Methods: From January 1995 to December 2012, 35 patients with LRGC [uterine cervix (57%), endometrial (20%), ovarian (17%), vagina (6%)] underwent extended [multiorgan (54%), bone (9%), soft tissue (54%), vascular (14%)] surgery and intraoperative electron-beam radiation therapy [IOERT (10-15 Gy)] to the pelvic recurrence tumor bed. Sixteen (46%) patients also received external beam radiation therapy [EBRT (30.6-50.4 Gy)]. Survival outcomes were estimated using the Kaplan-Meier method, and risk factors were identified by univariate and multivariate analyses.
Results: Median follow-up time for the entire cohort of patients was 46 months (range, 3-169). Ten-year rates for locoregional control (LRC) and overall survival (OS) were 58 and 16%, respectively. On multivariate analysis non-EBRT at the time of pelvic re-recurrence [HR 4.15; p = 0.02], no tumor fragmentation [HR 0.13; p=0.05] and time interval from primary tumor to LRR < 24 months [HR 5.16; p=0.01], retained significance with regard to LRR. Non-EBRT at the time of pelvic re-recurrence [HR 4.18; p=0.02] and time interval from primary tumor to LRR < 24 months [HR 6.67; p=0.02] showed a significant association with OS after adjustment for other covariates.

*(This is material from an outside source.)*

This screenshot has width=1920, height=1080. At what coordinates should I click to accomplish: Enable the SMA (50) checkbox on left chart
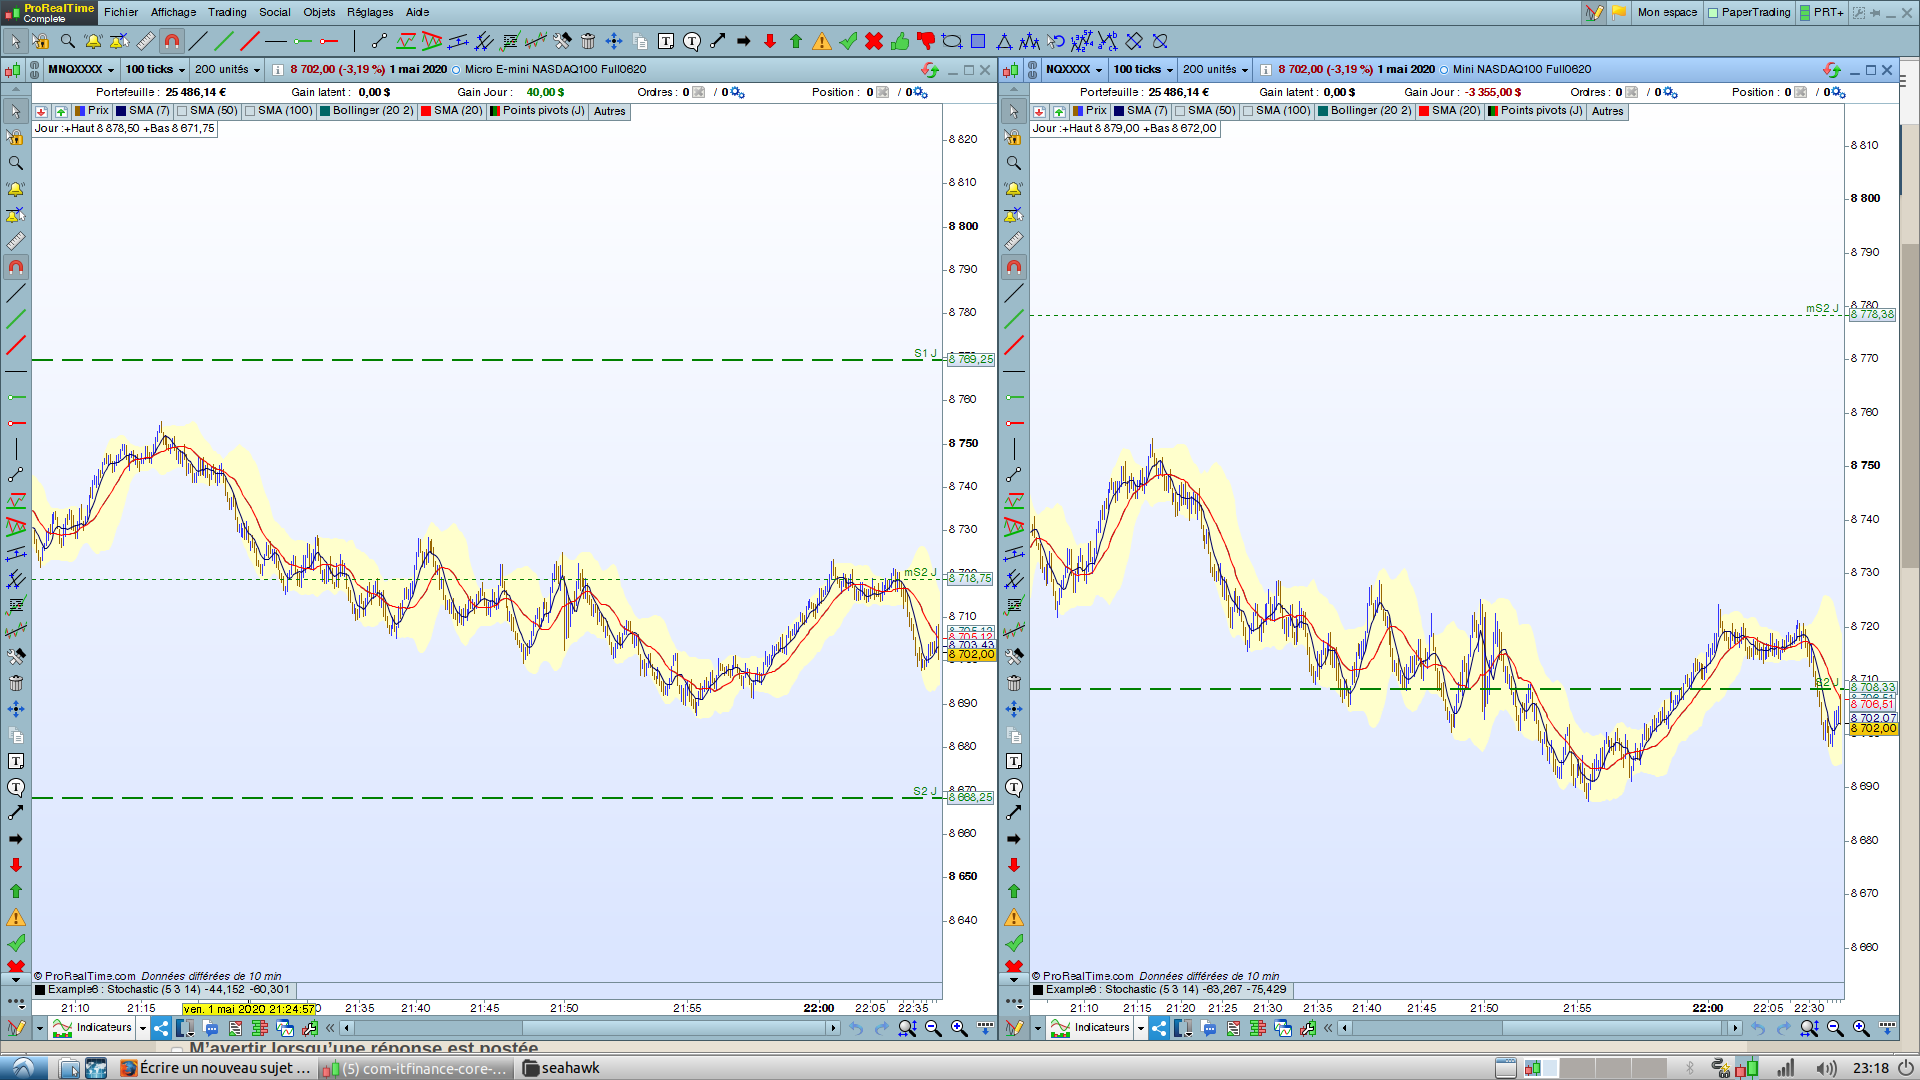(x=183, y=111)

Conclusions: EBRT treatment integrated for rescue, time interval for relapse ≥ 24 months, and not multi-involved fragmented resection specimens are associated with improved LRC in patients with LRGC in the pelvis. Present results suggest that a significant group of patients may benefit from EBRT treatment integrated with extended surgery and IOERT.
Keywords: Extended surgery; External-beam radiation therapy; Intraoperative radiotherapy; Locally recurrent gynecological cancers.